I've got the Collins field Guide, by Geoff Sample (which is 2 cds plus book), which I found/find very useful. Not everything is in there, but there is quite a lot. He tells you what is calling with each recording, as does the book, and he also pinpoints some of the distinctive sounds. I listened to it very carefully a few times with the book, then also let it run in the background so my ears got used to some of the calls. (I recognised a quail that way - the sound had got imprinted in my brain, knew it was on the cd somewhere, and was able to check it out). I do revisions regularly, running it in the background and more careful listening, particularly at the beginning of each migrant period .. it is easy to get rusty when the birds have been absent for a few months. Today I puzzled for a few minutes over a magpie call ... I knew I knew it, and then my brain woke up, but it made me realise that I've not seen/heard many magpies recently, and why I'd got rusty on that one.

(I've also got a cd on woodland birds which I was given when I signed up to do the BTO's Scarce Woodland Bird Survey, also by Geoff Sample, which is excellent, gives their songs and contact/alarm calls, but don't know if that one is commercially available.)

*GOAL:*
According to the post on learning bird calls, what does the Collins field guide by Geoff Sample consist of? The entries aren't needed for this.

*DATA:*
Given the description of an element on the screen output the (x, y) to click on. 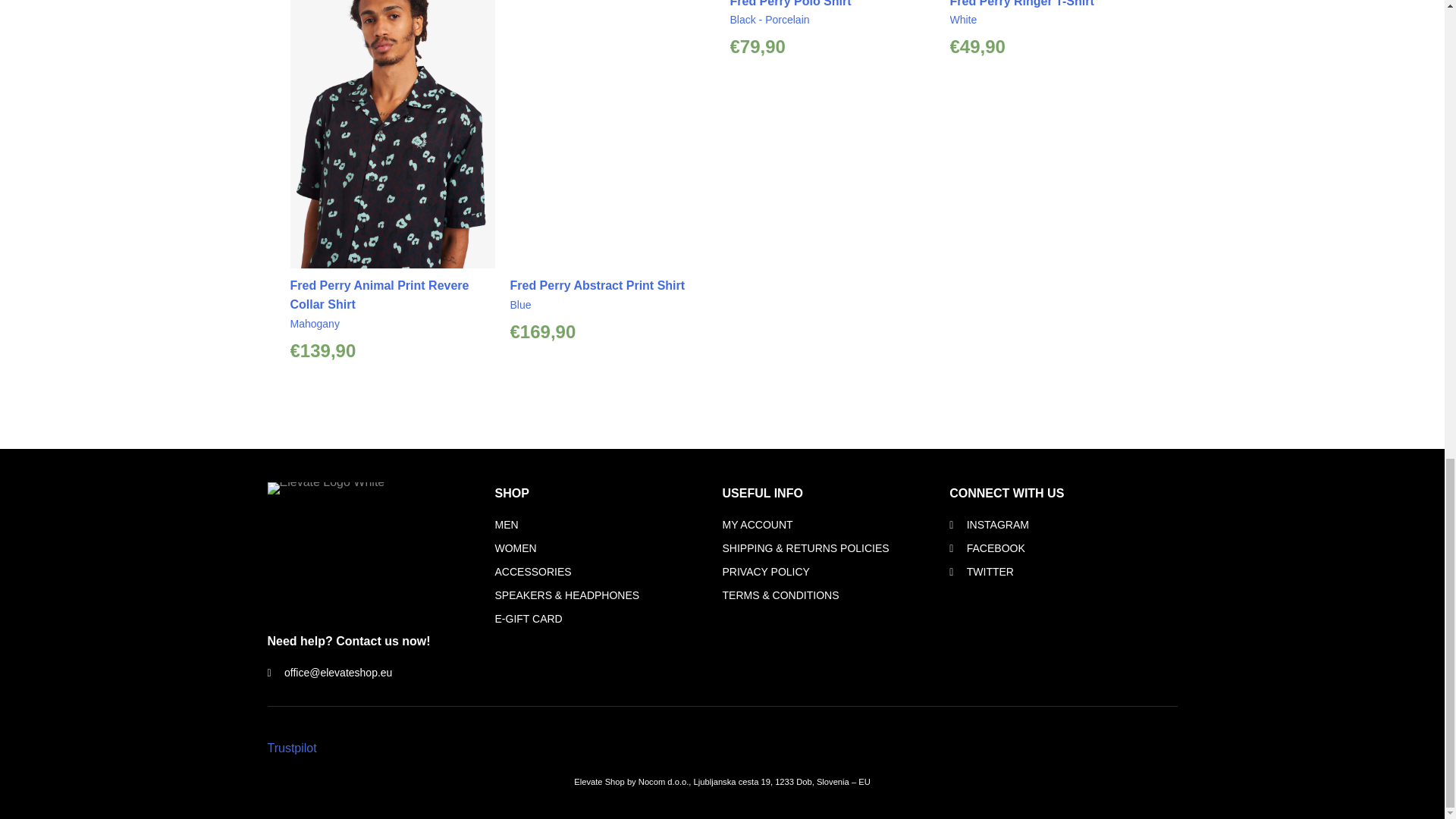
Black - Porcelain (769, 19)
ACCESSORIES (608, 572)
Fred Perry Polo Shirt (789, 3)
WOMEN (608, 548)
White (962, 19)
Mahogany (314, 323)
E-GIFT CARD (608, 619)
MY ACCOUNT (835, 525)
MEN (608, 525)
Blue (520, 304)
Fred Perry Ringer T-Shirt (1021, 3)
Fred Perry Abstract Print Shirt (596, 285)
Fred Perry Animal Print Revere Collar Shirt (378, 295)
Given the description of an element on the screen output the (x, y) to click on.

*REPLY TO THE EXERCISE:*
Two CDs plus a book.